Tuan Derwyn Hamidon

Tuan Derwyn Hamidon

Doctor of Philosophy candidate

He has always been fascinated by numbers and the economics of everything happening around him, says Tuan Derwyn Hamidon (Derwyn) who came to AUT as an international student from Sri Lanka to study a PhD in finance, supported by an AUT Doctoral Scholarship.

“My bachelor’s degree specialised in finance as I’ve always wanted to pursue a career in finance. In my master’s degree, I also chose finance specialisation courses to further my knowledge, so it was almost a no-brainer to select a finance pathway for my doctoral degree.”

For his PhD research, he is investigating how financial innovation (FinTech) can supplement financial inclusion to attain sustainable economic development. His research is being supervised by Professor Aaron Gilbert and Dr Ayesha Scott from the AUT Business School.

“As someone interested in finance and economics, I wanted to research how digital technologies in finance improve the availability, access, usage and affordability of finance and, in turn, help the citizens of a country enjoy a better socioeconomic life. I’m investigating how financial technologies can help nations – especially New Zealand, a developed country, and Sri Lanka, a developing country – sustain their economies with a strong emphasis on socio-economic development.”

Supported to thrive
Derwyn says he has enjoyed being in the company of other PhD students, his supervisors and other AUT staff.

“I was privileged to have been supported by Professor Aaron Gilbert and Dr Ayesha Scott even before I started my studies at AUT. After I joined AUT, Tracy, Yvonne and many other professional staff members helped me more than I could ever explain. Since starting my doctoral studies, I’ve also enjoyed learning from other PhD students, being around them and sharing what I know with them.

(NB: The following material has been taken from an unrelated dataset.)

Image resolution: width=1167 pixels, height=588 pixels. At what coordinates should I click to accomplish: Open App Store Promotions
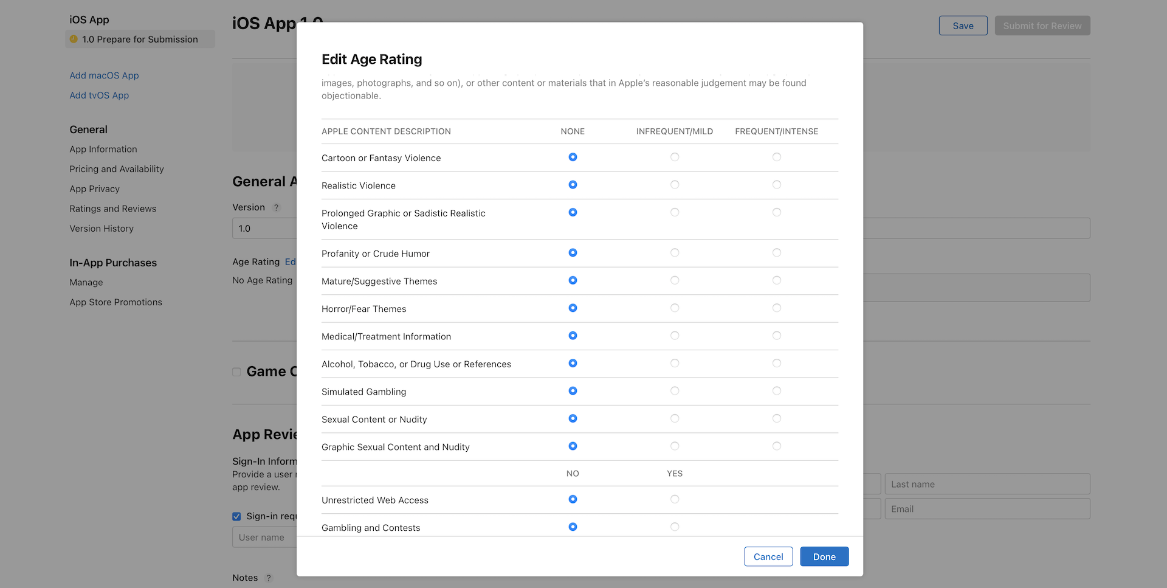[x=115, y=302]
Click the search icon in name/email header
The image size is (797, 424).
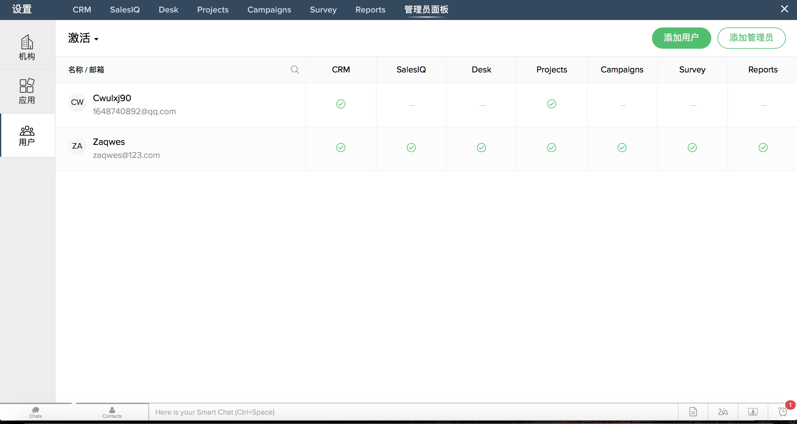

“The PhD programme offered by the AUT Business School is of the highest standard and recognition. There are ongoing workshops and seminars to help you with your studies. The library, the Student Hub and your faculty are all gems for resources and there’s always support when you need it, be it related to your study, finances, physical or mental wellbeing, or employment-related. The staff here at AUT are so friendly and accommodating. I understood from the start that I was in good hands.”

Relocating to Auckland for his PhD wasn’t always without obstacles, he admits.

“I came to New Zealand with my wife about a month before I started my PhD, and it was tough at the very beginning as neither of us had a job. It took some time to adjust to the Kiwi culture and new routines. So, initially, I couldn’t entirely focus on my studies. My supervisors were always there for me; guiding and supporting me, and helping me find a role as a teaching assistant in the Department of Finance. Some staff at AUT also helped my wife find a good job by restructuring her CV to suit New Zealand standards. This is an excellent example of how AUT goes beyond its responsibilities to support its students.”

Advice for other students
Expecting to complete his doctorate in 2026, Derwyn has some great advice for other students.

“I’m sure you enjoyed your school days, and I’m confident that you will enjoy university life even more. The university is not another school, so please be prepared to do self-directed study and work more independently. Don’t forget that at university you also need to proactively engage in the classroom and other activities and, most importantly, interact with your classmates, lecturers, tutors, professional staff or others.”

Never give up, no matter what, he adds.

“Even if you have hit rock bottom, think about your future, your parents and everyone who has played an essential role in your life. You pay back those debts by standing strong during any failure and by delivering your absolute best. Remember that university study is a marathon, not a sprint. That is especially true for a PhD, although almost the same could be said about bachelor’s and master’s degrees as university-level studies require a lot of patience and persistence.”